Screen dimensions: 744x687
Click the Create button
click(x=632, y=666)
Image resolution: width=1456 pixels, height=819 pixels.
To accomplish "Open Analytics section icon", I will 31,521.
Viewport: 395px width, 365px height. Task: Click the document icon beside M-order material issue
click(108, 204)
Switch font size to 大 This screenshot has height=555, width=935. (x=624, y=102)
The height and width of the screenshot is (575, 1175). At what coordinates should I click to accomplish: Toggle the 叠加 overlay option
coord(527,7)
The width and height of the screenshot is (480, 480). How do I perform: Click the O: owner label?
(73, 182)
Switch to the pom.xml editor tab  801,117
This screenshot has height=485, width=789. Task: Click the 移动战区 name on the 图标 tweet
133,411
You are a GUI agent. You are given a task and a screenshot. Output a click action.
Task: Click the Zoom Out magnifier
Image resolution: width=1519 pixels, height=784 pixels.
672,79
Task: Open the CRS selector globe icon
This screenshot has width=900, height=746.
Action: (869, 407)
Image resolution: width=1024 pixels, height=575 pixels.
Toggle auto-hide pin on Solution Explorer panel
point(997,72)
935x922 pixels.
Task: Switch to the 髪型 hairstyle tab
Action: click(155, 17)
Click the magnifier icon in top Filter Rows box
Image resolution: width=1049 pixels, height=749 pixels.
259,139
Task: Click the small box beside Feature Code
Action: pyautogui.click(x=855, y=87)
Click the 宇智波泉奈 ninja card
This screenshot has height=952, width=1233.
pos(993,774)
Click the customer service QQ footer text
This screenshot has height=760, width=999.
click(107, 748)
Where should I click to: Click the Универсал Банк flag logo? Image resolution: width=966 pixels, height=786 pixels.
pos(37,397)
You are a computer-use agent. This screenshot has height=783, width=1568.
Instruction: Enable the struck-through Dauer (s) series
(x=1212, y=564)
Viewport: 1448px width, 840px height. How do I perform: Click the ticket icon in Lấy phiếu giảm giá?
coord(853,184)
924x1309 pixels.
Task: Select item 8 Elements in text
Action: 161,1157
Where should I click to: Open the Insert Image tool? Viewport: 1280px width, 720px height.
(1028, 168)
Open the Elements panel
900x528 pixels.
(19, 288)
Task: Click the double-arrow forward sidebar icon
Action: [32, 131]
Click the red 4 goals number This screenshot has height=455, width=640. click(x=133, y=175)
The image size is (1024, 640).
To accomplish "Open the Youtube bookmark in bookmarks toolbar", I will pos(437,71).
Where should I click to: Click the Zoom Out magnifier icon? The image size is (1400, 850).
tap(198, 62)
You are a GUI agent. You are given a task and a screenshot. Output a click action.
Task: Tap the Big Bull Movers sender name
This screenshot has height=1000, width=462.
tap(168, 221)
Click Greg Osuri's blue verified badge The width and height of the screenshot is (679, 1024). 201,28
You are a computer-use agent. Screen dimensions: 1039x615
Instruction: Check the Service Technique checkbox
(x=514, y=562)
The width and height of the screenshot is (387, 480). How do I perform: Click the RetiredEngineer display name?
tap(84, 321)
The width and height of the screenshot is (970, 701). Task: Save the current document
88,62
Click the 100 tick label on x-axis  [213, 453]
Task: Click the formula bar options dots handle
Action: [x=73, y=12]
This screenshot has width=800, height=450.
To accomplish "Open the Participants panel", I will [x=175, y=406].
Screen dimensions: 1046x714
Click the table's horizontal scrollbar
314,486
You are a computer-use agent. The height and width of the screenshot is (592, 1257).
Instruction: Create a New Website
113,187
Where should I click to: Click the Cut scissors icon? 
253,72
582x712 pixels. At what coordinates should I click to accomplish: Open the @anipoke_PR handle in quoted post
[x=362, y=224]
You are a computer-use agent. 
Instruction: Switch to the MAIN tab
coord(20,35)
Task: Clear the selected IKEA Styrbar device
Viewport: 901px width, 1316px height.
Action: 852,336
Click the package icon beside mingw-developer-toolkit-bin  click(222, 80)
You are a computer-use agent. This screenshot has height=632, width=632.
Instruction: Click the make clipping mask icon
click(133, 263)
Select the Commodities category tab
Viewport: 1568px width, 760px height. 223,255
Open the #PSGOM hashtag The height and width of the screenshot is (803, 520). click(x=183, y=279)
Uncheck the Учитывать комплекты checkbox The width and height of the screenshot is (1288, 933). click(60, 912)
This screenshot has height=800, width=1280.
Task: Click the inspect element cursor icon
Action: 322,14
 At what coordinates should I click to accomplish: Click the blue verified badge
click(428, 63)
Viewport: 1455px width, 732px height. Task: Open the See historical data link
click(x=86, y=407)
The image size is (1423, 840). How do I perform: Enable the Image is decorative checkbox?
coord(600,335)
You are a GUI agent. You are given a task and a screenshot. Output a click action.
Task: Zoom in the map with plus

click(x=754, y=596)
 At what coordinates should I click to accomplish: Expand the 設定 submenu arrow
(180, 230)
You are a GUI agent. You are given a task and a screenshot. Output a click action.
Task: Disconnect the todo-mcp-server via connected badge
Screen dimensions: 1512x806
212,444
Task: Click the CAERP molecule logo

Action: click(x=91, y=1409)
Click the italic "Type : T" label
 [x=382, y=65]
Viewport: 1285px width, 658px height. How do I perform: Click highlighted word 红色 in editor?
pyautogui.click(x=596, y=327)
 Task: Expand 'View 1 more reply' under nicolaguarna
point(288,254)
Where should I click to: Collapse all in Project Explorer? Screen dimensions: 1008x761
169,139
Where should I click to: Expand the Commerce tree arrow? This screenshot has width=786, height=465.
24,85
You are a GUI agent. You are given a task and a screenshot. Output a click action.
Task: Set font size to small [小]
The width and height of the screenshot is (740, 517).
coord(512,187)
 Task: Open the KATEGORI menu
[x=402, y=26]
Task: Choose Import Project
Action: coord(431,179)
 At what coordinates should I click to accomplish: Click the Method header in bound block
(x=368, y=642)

----

WHAT IS NEEDED - Wherever "will" appears in the listing, report the line it is on.

RESPONSE TO THE TASK -
To accomplish "Open Analytics section icon", I will 31,521.
To accomplish "Open the Youtube bookmark in bookmarks toolbar", I will pos(437,71).
To accomplish "Open the Participants panel", I will [x=175, y=406].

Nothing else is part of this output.